(Reading text)

Corrupt and inept government officials are to blame for rising cases of defilement in Siaya county, a non-governmental organization has said.
The director of Malaika Foundation, Dr. Steve Ouma Akoth said that research by the foundation had revealed that corrupt administration and police officers, parents and guardians were to blame for most cases of sexual assault.
Speaking at the Malaika Foundation headquarters at Kanyaudo Village in Ugenya sub county Thursday, Dr. Akoth said most perpetrators of sexual offences end up scot free to continue with their heinous acts after the security officers are compromised to either tamper with evidence, threaten the victims and their families into withdrawing the cases or force them into a compromise with suspects.
“Our research has shown that most police officers do not know what evidence should be protected and how it should be done in case of defilement or rape,” he said.
The Director called on the government to come up strongly against anybody found compromising with perpetrators of rape and defilement, adding that there should be no discussion with such people who must be made to face the law.
Speaking during the forum, several victims of rape and parents whose children had been defiled narrated a harrowing experience at the hands of the law enforcers.
Among them was a mother of a three year old mentally challenged girl who was defiled by a herd’s boy on Yenga sub location but has been waiting for justice for weeks.

(End Reading text)

◆ Actions to take:
[1] According to the article on defilement cases in Siaya county, where is the Malaika Foundation headquarters?
[2] Copy the passage of the Siaya county defilement article starting at "Corrupt and inept" and ending at "compromise with suspects.".

(Exercise data)

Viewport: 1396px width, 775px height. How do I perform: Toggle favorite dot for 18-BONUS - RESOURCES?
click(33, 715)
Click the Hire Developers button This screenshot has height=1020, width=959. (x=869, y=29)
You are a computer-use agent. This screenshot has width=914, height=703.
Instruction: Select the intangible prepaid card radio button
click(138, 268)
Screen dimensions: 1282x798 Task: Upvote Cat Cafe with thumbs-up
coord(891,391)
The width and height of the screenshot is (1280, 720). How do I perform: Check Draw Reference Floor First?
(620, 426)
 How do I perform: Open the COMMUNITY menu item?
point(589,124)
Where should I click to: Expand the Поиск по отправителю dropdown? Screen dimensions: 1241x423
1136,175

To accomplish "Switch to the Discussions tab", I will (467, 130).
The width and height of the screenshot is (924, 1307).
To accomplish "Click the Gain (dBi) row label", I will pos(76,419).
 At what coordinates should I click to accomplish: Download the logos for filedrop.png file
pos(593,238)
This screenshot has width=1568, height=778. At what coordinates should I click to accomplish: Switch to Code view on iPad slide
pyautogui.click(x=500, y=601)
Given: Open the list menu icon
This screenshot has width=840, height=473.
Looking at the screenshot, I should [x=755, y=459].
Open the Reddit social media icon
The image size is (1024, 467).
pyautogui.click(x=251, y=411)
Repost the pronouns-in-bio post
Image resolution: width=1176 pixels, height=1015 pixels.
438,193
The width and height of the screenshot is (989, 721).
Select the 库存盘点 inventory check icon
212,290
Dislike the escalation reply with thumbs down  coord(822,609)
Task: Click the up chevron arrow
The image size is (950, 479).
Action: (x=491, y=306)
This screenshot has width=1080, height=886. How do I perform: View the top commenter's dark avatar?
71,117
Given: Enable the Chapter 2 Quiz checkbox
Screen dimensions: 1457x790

(End Exercise data)

◆ Task responses:
[1] At Kanyaudo Village in Ugenya sub county.

[2]
Corrupt and inept government officials are to blame for rising cases of defilement in Siaya county, a non-governmental organization has said.
The director of Malaika Foundation, Dr. Steve Ouma Akoth said that research by the foundation had revealed that corrupt administration and police officers, parents and guardians were to blame for most cases of sexual assault.
Speaking at the Malaika Foundation headquarters at Kanyaudo Village in Ugenya sub county Thursday, Dr. Akoth said most perpetrators of sexual offences end up scot free to continue with their heinous acts after the security officers are compromised to either tamper with evidence, threaten the victims and their families into withdrawing the cases or force them into a compromise with suspects.